Written exercise 1 -> Rewrite the rows from the line containing "The image size is (450, 592)." through the last row, replacing "accomplish" with "complete" and leaving everything else unchanged.
☆ ☆ ☆
Today, podcasts stand as an increasingly popular and efficient way to absorb new information about countless topics, and this is especially true of entrepreneurship and its spectrum of subtopics — from the dissection of managerial ideologies to the latest tools and tactics employed by rising names and entities.

If you are interested in adding podcasts to your arsenal of knowledge, here are several great programs to get you started.

“Unconventional Life”

As mentioned before, entrepreneurship is changing; it always has been. In a modern context, this change is now synonymous with the unconventional — that is, new and non-traditional ways to approach business and potentially carve new experimental niches. Jules Schroder’s “Unconventional Life” uses this notion as its thematic foundation, highlighting budding new entrepreneurs — most of them under 30 — to extract the unique and exciting ways they are shaking up their respective markets. If your ambitions lie in changing the world on your own terms, this show is a great starting point for inspiration.

“Entrepreneurs on Fire”

Hosted by John Lee Dumas, “Entrepreneurs on Fire” has for several years focused on the transparent, honest approach in entrepreneurship, all the way down to the financial details of its host (Dumas regularly reveals his own earnings, including how much he has made since the show’s 2012 inception). The intent here, according Dumas, is to “emulate success” and subsequently help listeners avoid failure. This show is a dual benefit, as it is both an insightful reference point and a strong example of entrepreneurial decency.
☆ ☆ ☆
Written exercise 2 -> Duplicate the piece on entrepreneurship podcasts word for word.

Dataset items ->
☆ ☆ ☆
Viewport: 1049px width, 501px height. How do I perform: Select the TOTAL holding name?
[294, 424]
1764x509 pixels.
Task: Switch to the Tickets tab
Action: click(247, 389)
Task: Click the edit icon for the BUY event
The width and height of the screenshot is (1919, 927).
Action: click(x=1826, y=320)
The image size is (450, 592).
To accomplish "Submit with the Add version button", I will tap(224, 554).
☆ ☆ ☆
Expected answer 1 ->
The image size is (450, 592).
To complete "Submit with the Add version button", I will tap(224, 554).

Expected answer 2 ->
Today, podcasts stand as an increasingly popular and efficient way to absorb new information about countless topics, and this is especially true of entrepreneurship and its spectrum of subtopics — from the dissection of managerial ideologies to the latest tools and tactics employed by rising names and entities.

If you are interested in adding podcasts to your arsenal of knowledge, here are several great programs to get you started.

“Unconventional Life”

As mentioned before, entrepreneurship is changing; it always has been. In a modern context, this change is now synonymous with the unconventional — that is, new and non-traditional ways to approach business and potentially carve new experimental niches. Jules Schroder’s “Unconventional Life” uses this notion as its thematic foundation, highlighting budding new entrepreneurs — most of them under 30 — to extract the unique and exciting ways they are shaking up their respective markets. If your ambitions lie in changing the world on your own terms, this show is a great starting point for inspiration.

“Entrepreneurs on Fire”

Hosted by John Lee Dumas, “Entrepreneurs on Fire” has for several years focused on the transparent, honest approach in entrepreneurship, all the way down to the financial details of its host (Dumas regularly reveals his own earnings, including how much he has made since the show’s 2012 inception). The intent here, according Dumas, is to “emulate success” and subsequently help listeners avoid failure. This show is a dual benefit, as it is both an insightful reference point and a strong example of entrepreneurial decency.